--- Dataset ---

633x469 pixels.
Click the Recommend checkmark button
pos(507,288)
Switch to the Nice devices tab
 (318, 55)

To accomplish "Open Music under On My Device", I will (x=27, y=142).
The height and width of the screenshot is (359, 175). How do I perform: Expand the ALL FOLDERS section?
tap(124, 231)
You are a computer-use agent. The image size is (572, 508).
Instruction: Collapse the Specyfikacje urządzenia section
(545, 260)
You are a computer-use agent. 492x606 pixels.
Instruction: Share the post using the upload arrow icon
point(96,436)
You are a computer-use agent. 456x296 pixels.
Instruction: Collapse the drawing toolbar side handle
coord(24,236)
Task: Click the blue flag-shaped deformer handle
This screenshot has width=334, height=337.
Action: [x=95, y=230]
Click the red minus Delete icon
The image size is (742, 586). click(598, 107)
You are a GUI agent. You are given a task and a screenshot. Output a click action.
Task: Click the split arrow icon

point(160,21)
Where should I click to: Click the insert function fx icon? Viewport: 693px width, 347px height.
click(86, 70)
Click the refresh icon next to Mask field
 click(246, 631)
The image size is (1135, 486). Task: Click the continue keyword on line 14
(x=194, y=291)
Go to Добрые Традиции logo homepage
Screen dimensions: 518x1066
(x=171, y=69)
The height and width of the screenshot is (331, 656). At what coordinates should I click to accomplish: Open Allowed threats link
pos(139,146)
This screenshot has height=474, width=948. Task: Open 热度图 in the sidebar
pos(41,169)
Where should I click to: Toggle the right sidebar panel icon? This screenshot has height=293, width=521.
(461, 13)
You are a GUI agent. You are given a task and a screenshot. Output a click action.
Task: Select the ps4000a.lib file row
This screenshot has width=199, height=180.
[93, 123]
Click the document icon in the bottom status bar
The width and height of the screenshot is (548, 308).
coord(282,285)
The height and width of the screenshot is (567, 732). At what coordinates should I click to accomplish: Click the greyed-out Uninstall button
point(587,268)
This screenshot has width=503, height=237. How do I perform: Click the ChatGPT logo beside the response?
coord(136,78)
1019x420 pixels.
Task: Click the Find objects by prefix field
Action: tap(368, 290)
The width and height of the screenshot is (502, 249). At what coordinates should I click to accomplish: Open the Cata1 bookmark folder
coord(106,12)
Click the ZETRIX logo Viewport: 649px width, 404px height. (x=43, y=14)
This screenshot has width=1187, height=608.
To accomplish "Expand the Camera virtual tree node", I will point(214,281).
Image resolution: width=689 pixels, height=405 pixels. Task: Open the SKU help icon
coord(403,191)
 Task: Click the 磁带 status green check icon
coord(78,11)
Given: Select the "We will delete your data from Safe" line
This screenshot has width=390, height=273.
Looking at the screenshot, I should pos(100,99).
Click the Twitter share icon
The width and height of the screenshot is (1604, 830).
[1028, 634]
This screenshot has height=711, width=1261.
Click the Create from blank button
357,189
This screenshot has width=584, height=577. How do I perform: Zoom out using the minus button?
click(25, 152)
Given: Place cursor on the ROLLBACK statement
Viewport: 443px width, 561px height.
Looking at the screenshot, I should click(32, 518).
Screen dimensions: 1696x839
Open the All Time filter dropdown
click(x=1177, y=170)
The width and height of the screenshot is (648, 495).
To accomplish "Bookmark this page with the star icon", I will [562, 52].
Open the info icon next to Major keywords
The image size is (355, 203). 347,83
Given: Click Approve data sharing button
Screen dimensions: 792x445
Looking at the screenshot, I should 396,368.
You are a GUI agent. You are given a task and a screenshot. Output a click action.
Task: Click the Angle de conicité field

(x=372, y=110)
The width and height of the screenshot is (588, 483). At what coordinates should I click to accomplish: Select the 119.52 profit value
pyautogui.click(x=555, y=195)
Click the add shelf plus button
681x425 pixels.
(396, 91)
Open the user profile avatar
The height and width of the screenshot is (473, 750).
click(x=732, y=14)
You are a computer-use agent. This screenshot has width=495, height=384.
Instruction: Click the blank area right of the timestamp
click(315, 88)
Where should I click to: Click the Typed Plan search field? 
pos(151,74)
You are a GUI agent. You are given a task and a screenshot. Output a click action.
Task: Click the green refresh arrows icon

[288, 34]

---

Task instructions —
Please give back, exactly as it stands above, the stretch from the line with "Click the refresh icon next to Mask field" through the line with "Given: Select the", and no line outside it.

Written response —
Click the refresh icon next to Mask field
 click(246, 631)
The image size is (1135, 486). Task: Click the continue keyword on line 14
(x=194, y=291)
Go to Добрые Традиции logo homepage
Screen dimensions: 518x1066
(x=171, y=69)
The height and width of the screenshot is (331, 656). At what coordinates should I click to accomplish: Open Allowed threats link
pos(139,146)
This screenshot has height=474, width=948. Task: Open 热度图 in the sidebar
pos(41,169)
Where should I click to: Toggle the right sidebar panel icon? This screenshot has height=293, width=521.
(461, 13)
You are a GUI agent. You are given a task and a screenshot. Output a click action.
Task: Select the ps4000a.lib file row
This screenshot has width=199, height=180.
[93, 123]
Click the document icon in the bottom status bar
The width and height of the screenshot is (548, 308).
coord(282,285)
The height and width of the screenshot is (567, 732). At what coordinates should I click to accomplish: Click the greyed-out Uninstall button
point(587,268)
This screenshot has width=503, height=237. How do I perform: Click the ChatGPT logo beside the response?
coord(136,78)
1019x420 pixels.
Task: Click the Find objects by prefix field
Action: tap(368, 290)
The width and height of the screenshot is (502, 249). At what coordinates should I click to accomplish: Open the Cata1 bookmark folder
coord(106,12)
Click the ZETRIX logo Viewport: 649px width, 404px height. (x=43, y=14)
This screenshot has width=1187, height=608.
To accomplish "Expand the Camera virtual tree node", I will point(214,281).
Image resolution: width=689 pixels, height=405 pixels. Task: Open the SKU help icon
coord(403,191)
 Task: Click the 磁带 status green check icon
coord(78,11)
Given: Select the "We will delete your data from Safe" line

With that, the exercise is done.